[Saved entries]
- Opening Delimiter -

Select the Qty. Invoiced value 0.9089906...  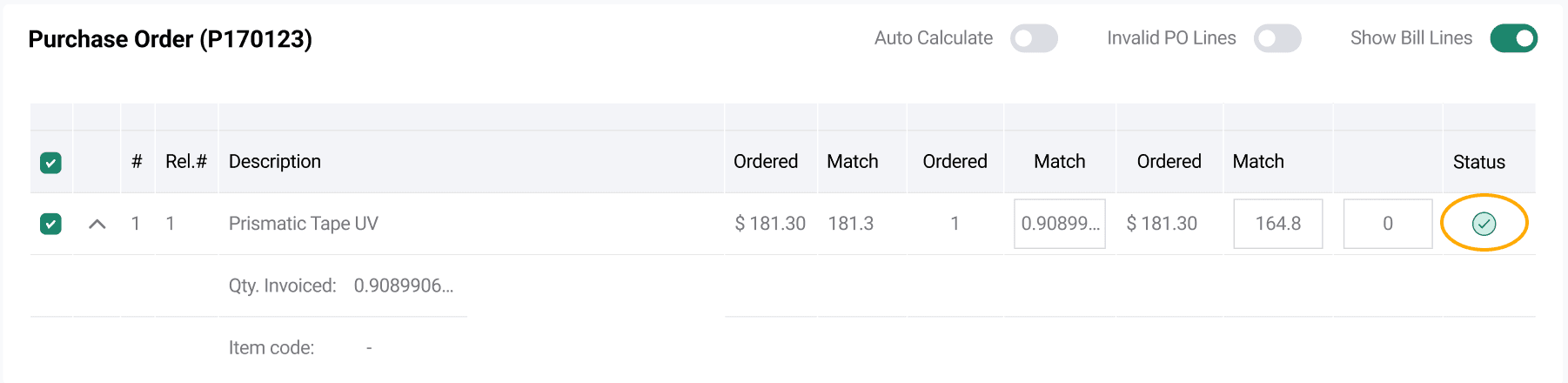403,286
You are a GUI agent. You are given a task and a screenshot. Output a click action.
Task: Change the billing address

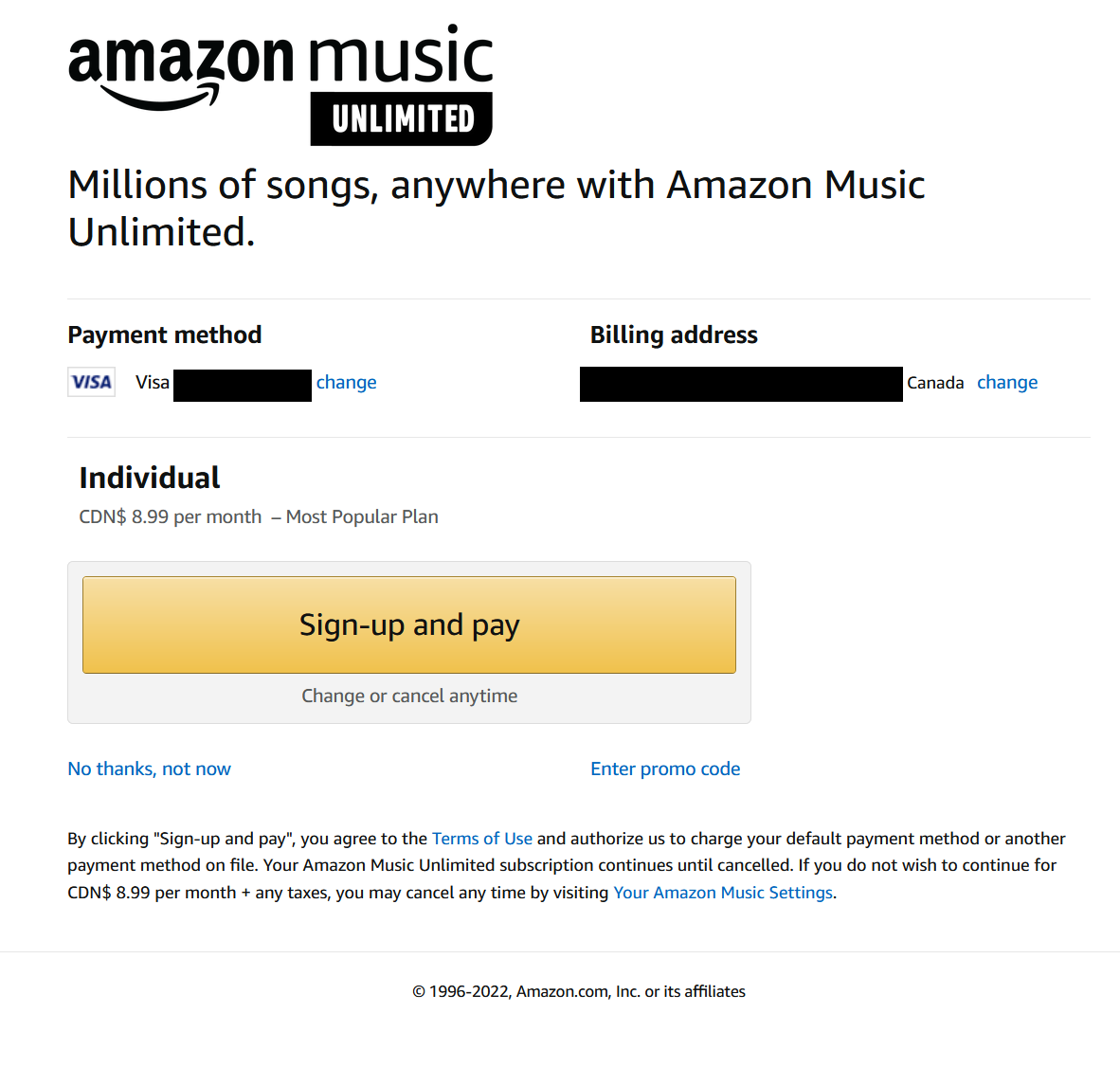(x=1007, y=382)
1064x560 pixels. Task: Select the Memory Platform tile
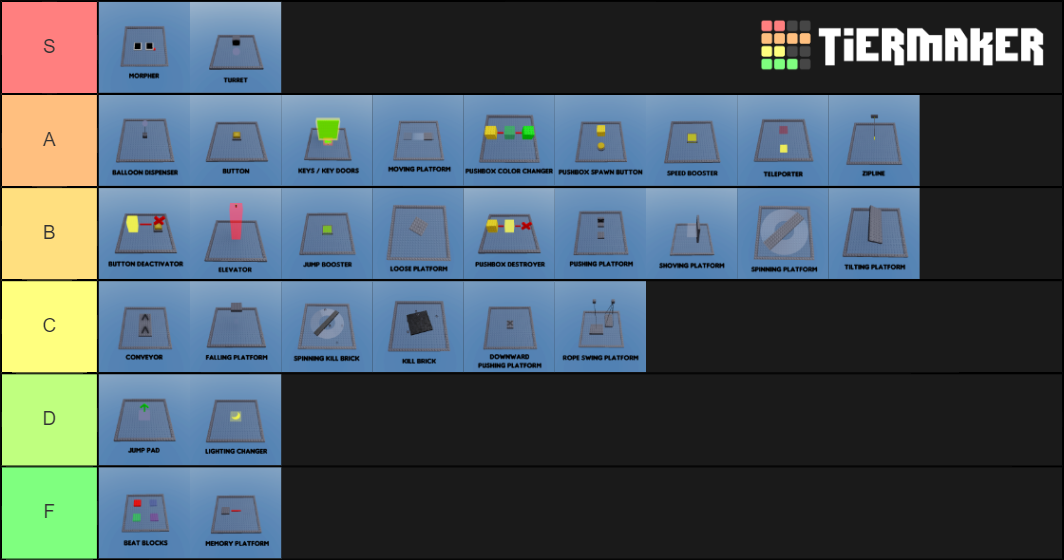(x=235, y=512)

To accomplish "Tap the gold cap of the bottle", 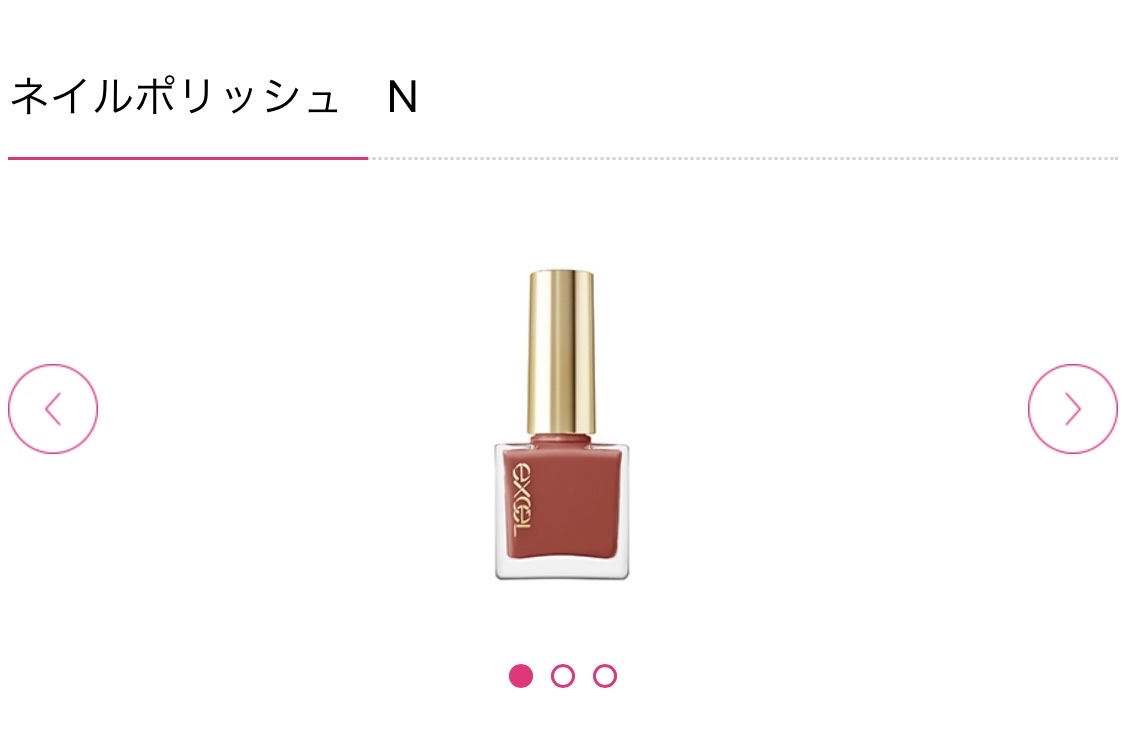I will [562, 352].
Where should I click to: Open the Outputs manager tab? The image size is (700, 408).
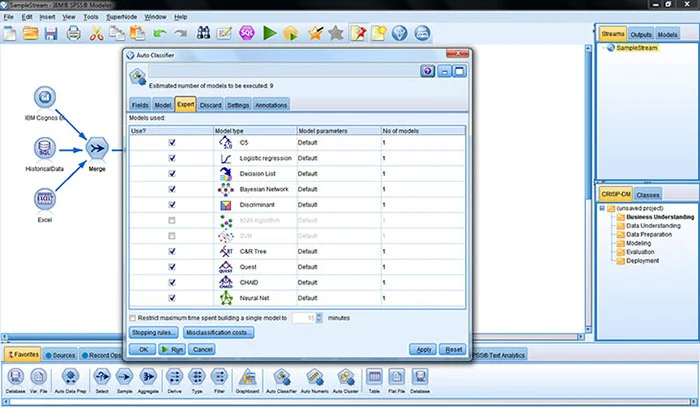coord(641,34)
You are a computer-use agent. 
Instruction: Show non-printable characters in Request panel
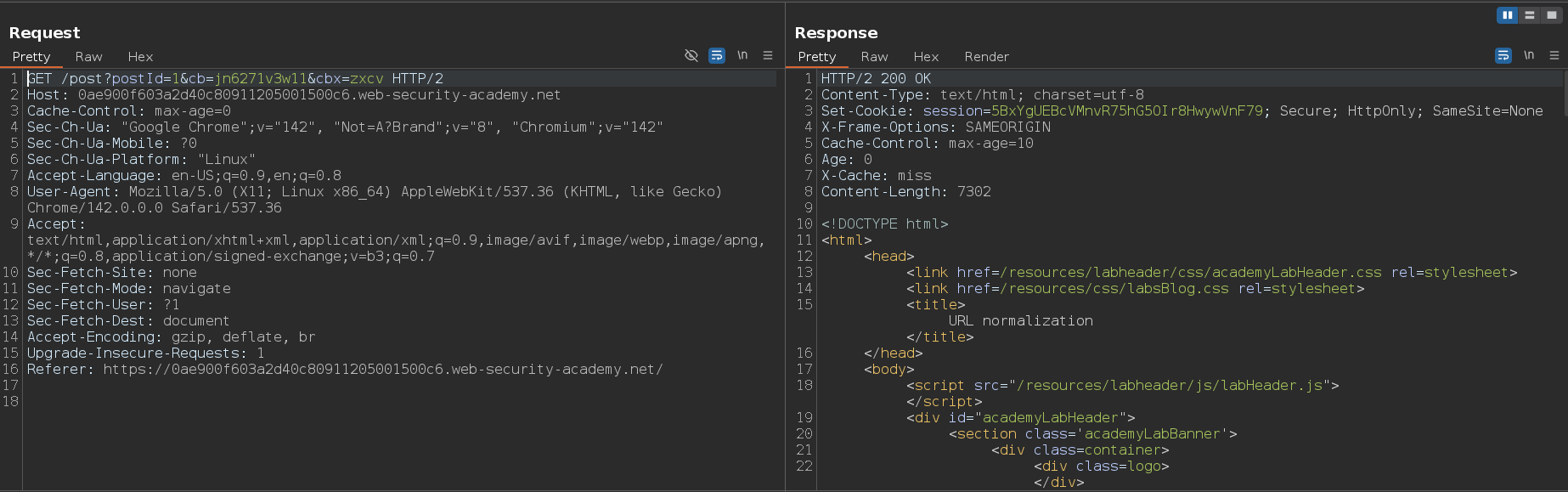pos(742,56)
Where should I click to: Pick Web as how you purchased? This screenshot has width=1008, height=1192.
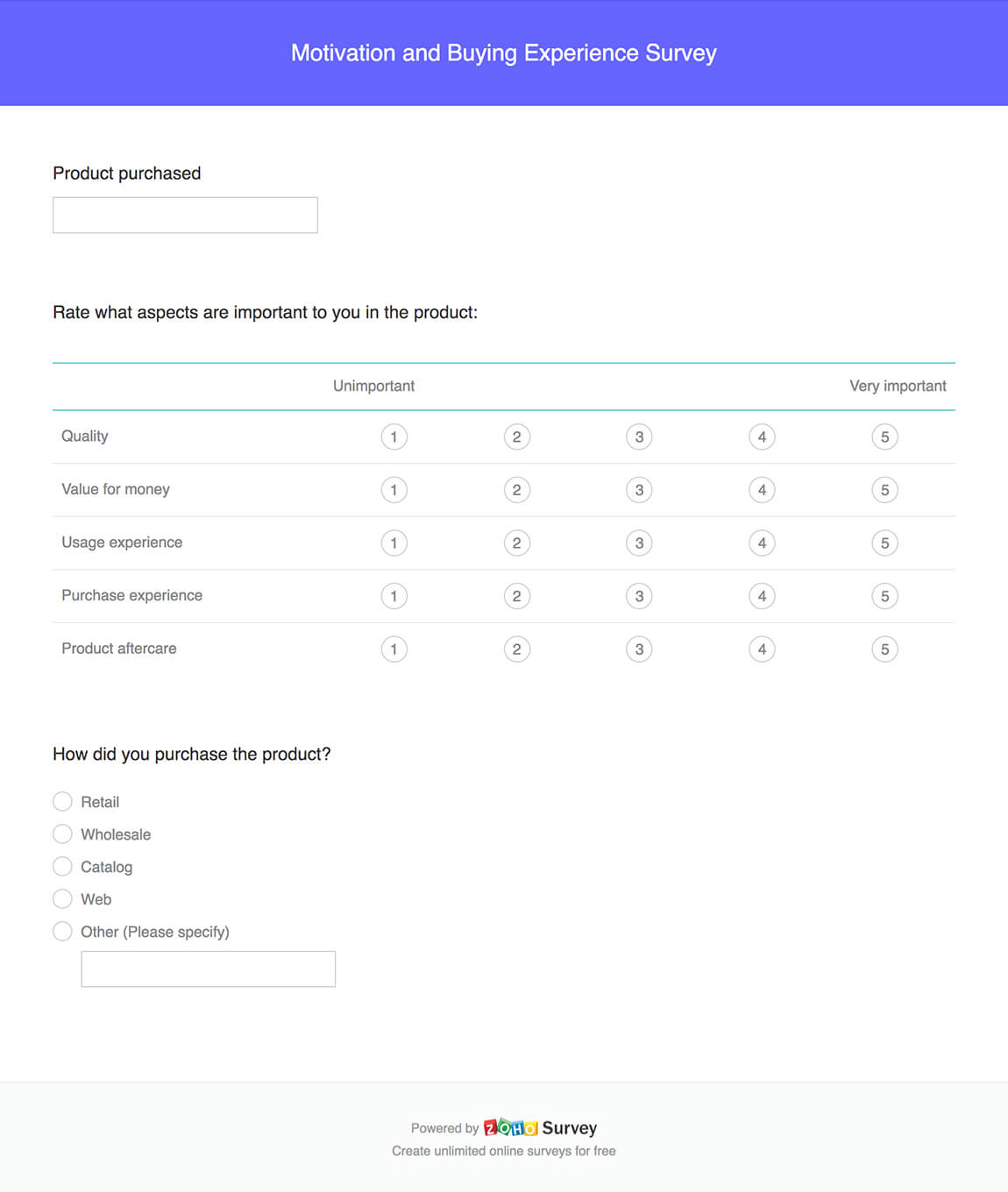(x=62, y=898)
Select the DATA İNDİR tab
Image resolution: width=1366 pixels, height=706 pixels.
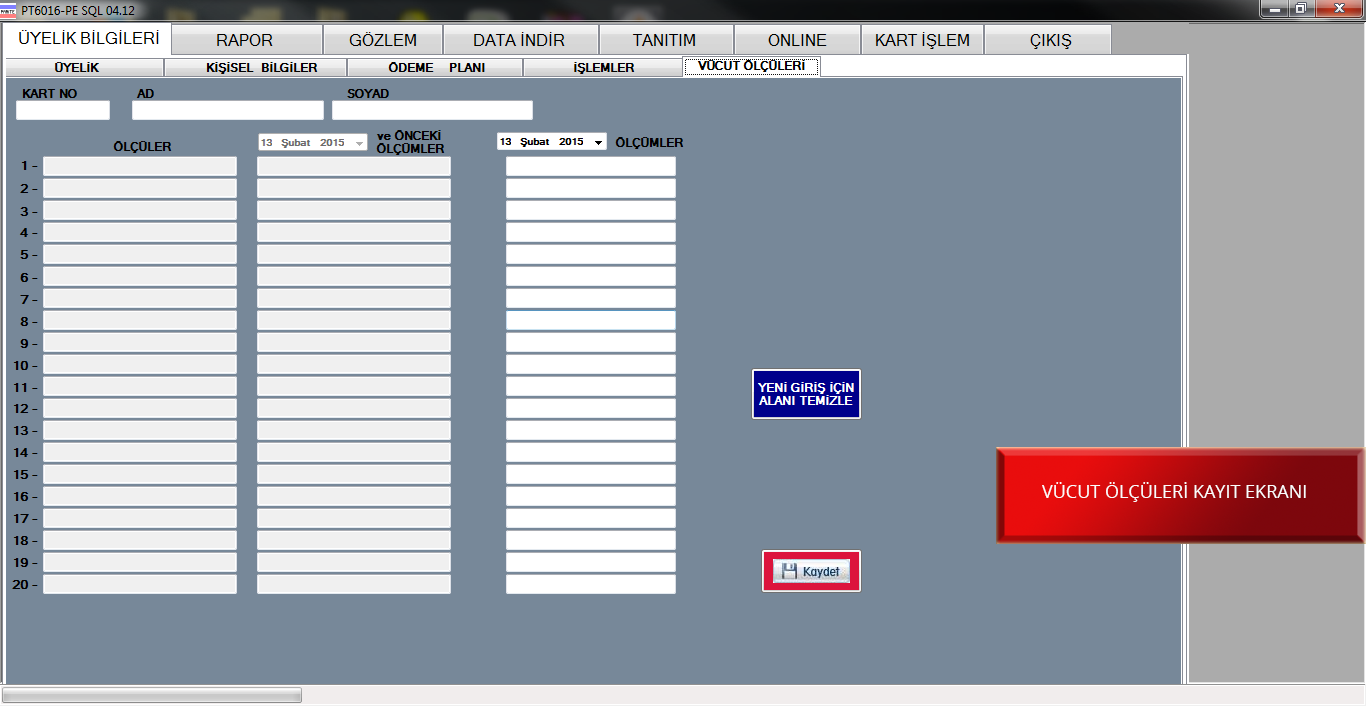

- Closing Delimiter -

Exercise prompt: Scan the preceding records for lines with the word "agent". Say how many there are and nothing else.

Your response: 2